Experiments by applicant have shown that it makes sense to take up the sheets in a first segment of the device after transverse separation and to deliver them to a grouping table in a controlled manner and without smearing. This first segment of the device is termed delivery area, or DA for brevity. Guide means are provided in this area that are not mobile and merely serve to reliably deliver the loose sheets. To achieve safe uptake of the sheets for further processing it is necessary to deflect the transport means to different locations in order to cope with the different format lengths. For this purpose a deflector unit is provided that is mobile in the processing direction of the device. This deflector unit forms the beginning of the subsequent area, the conveying area, or CA for short, that is characterized by the presence of transport means. It is also necessary to reproduce the shift in the subsequent segment of the device, the so-called grouping segment, by providing a further corresponding deflector unit on each grouping table.

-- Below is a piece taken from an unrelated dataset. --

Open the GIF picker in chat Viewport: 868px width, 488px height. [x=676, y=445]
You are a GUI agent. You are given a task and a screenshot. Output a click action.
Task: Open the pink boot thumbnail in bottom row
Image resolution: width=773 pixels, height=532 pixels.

For this reason, it is a second object of the invention to provide a grouping device for processing sheets of different weight and formats as well as in any desired group size. For this purpose adjustments or settings of the device are necessary that are simple and that can be implemented without personnel action.

These objects are solved according to the invention by a device according to claim 1. Preferred embodiments are subject of claims 2 to 10.

Accordingly, the present invention provides for a device for grouping sheets, or for collating, that is composed of two segments: a delivery table and one or more grouping tables. Only one grouping table is present in a single grouping device; however, the embodiment of a multiplex grouping device with two grouping tables is preferred.

After passing the transverse or cross-cutting separator the individual sheets are delivered stepwise to a transport means, preferably in the form of mobile endless belts. The delivery position depends on the sheet length. For adjusting such length the conveying means for moving the transport means must be mobile. The sheets are located throughout the complete length of the delivery table and are encased by a stationary static guide means. In line with the invention, stationary belts are preferred as static guide means that are provided as pairs and determine the path of the sheets in the device. A device according to the invention has a delivery table having two symmetrically arranged transport means, the sheets being gathered at the axis of symmetry between the synchronously running transport means. The length of the transport and guide means does not change when the deflector unit is adjusted. The length adjustment of the delivery area is achieved by moving the deflector unit. Depending on the distance the deflector unit is moved in the direction towards the end of the delivery table, a correspondingly longer format can be accommodated, and the conveyance area can be shortened. Importantly, both transport means should operate synchronously and be of the same length, in other words have the same position. For achieving this end, the deflector means for both symmetric transport means are arranged together in one mobile and movable deflector unit. In this manner, adjustments of the length of the transport means can only be effected at the same time for both transport means.

Next, the sheets leave the delivery table and—in the case of the embodiment of a double grouping device—reach a switch gate that allocates the desired number of sheets to the corresponding grouping table. Once the specific number of sheets reaches the selected grouping table the gate switches over and serves the other grouping table. It is understood that the counting of the sheets and the switching of the gate are actions requiring a control. Such control comprises sheet delivery, counting of the desired number of sheets, and switching of the gate after the desired number of sheets has passed by. However, such control devices are known to the skilled person and do not require further illustration.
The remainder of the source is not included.